Energy and water are closely linked. It takes lots of water to produce energy and lots of energy to develop and deliver energy. Over half of all the water drawn from rivers and reservoirs in the Singapore is used for energy production. That’s more than is withdrawn for agriculture. Most of this water returns to the rivers systems at some point. but where and when can vary widely.

As our energy and water demands increase we need to seriously start asking about sustainability. Can we keep this up? The straight answer is no. Water is a finite resource, especially in the west. Climate change will reduce the water supplies of the Southwest even more in the future. In a sense energy is finite as well. Part of our problem, besides burning more and more carbon emitting fossil fuels, is the unsustainable growth in energy demand. We simply must start consuming less of both water and energy.

The existential question

Does this mean we need to start living with a lower standard of living? Hardly. Indeed many would say that our standard of living is getting worse as we accumulate and consume more and more of the worlds diminishing resources. Happiness shouldn’t be defined by material, or even monetary wealth. It should be defined by quality of life, something that can’t be measured in stuff or bank accounts.

Today the United States accounts for less than 5% of the worlds population yet consumes 20% of the worlds energy. China and India, along with a host of other developing nations are right behind. Europe is up there as well. Needless to say something will have to give. This is the ultimate in an un-sustainable situation. Past civilizations have outstripped the ability of the environment to sustain them and have collapsed. Today we are facing a global situation, one with serious consequences. And then there is climate change.

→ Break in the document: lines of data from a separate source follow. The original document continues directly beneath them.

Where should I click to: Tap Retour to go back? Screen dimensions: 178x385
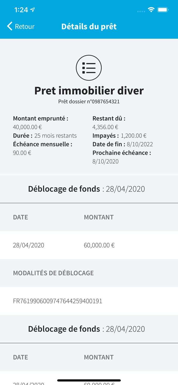(25, 26)
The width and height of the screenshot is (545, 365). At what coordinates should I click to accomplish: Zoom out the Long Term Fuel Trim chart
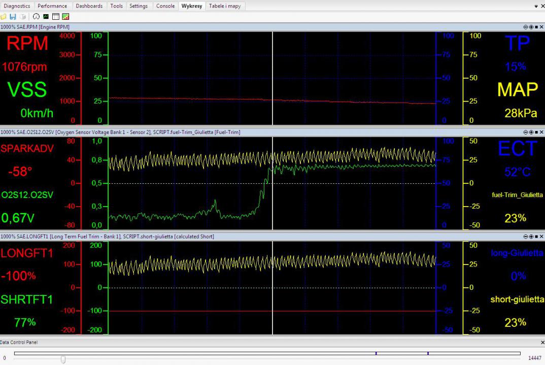(526, 237)
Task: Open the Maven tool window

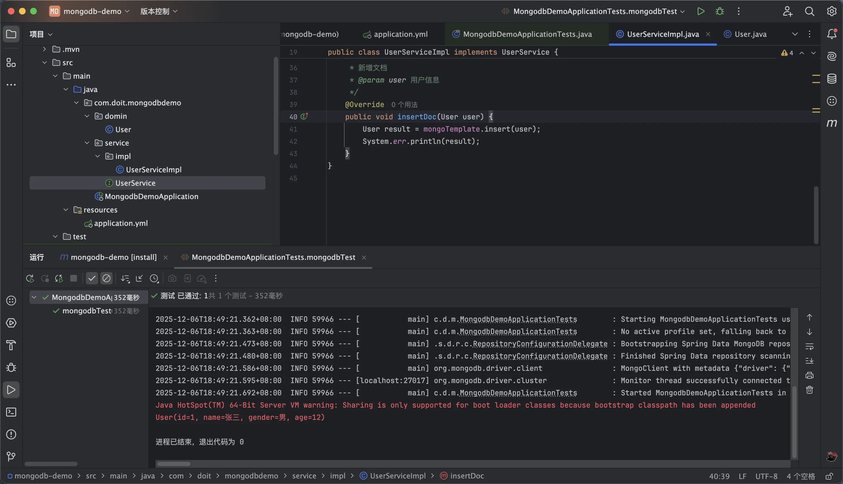Action: click(831, 123)

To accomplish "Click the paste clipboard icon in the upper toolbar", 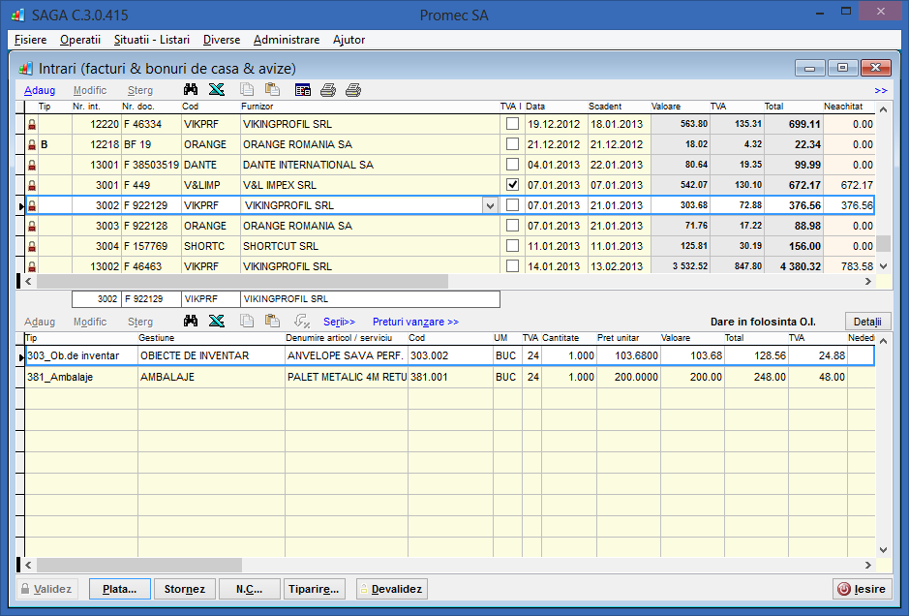I will [x=273, y=90].
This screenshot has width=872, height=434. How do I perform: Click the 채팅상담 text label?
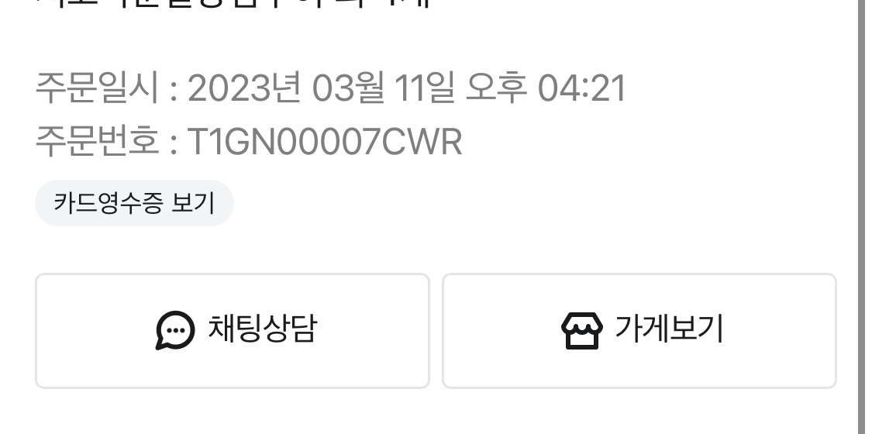(x=262, y=329)
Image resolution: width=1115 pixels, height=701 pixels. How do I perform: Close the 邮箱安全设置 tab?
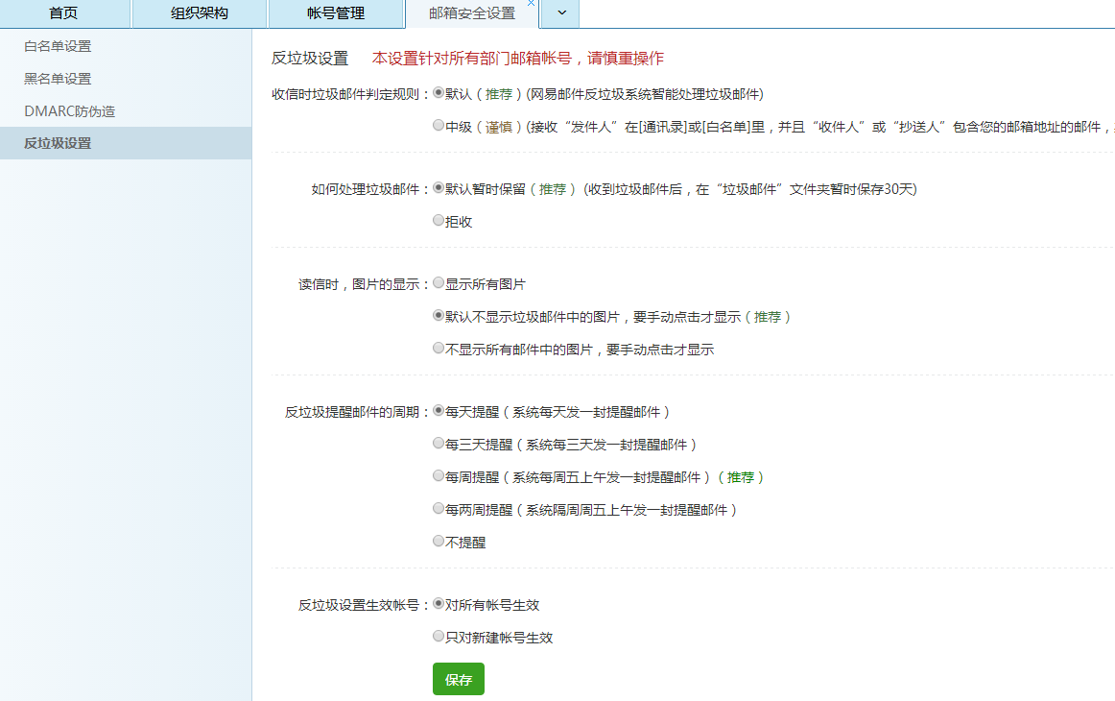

We need to start doing something differently, and doing it soon. Yet we resist all attempts for serious and deep changes. Dick Chaney once said that the American way of life is not negotiable. In the end it will be, and to a degree we won’t like, unless we start “negotiating” now.

Understand the reality

Some may think what I am say is the ranting of a lunatic who doesn’t understand “reality”. Maybe I don’t understand the reality of short sighted profiteering that borders on legal piracy, but I do understand what happens to societies that outstrip their resources, that cause irreparable damage to the environment that sustains them. These societies are no longer with us. This is especially true for hydrologic societies living on the edge of arid lands. Irrigation is an ancient practice, and can be very costly in the long run, destroying rivers, soils and landscapes. There are places that were fertile thousands of years ago, the lands that gave rise to agriculture, which are still stunted and worn out all these centuries later.

I keep a copy of Walt Kelly’s famous Earth Day Pogo cartoon where I can easily see it. It’s the cartoon where Pogo and his pal Porcupine are walking over a floor of garbage amidst the “beauty of the forest primeval”. It concludes with one of the most famous lines of logic ever printed – “We have met the enemy and he is us.”

Looking for new supplies of water to satisfy an ever increasing demand is foolish in the long run. Replacing Fossil Fuels with renewable energy sources, while a good and necessary thing, is simply treating the symptom, not the planetary disease of which we are the cause. Until we honestly address that cause, the “enemy” that is “us”, we have little hope of salvaging much, including our own future.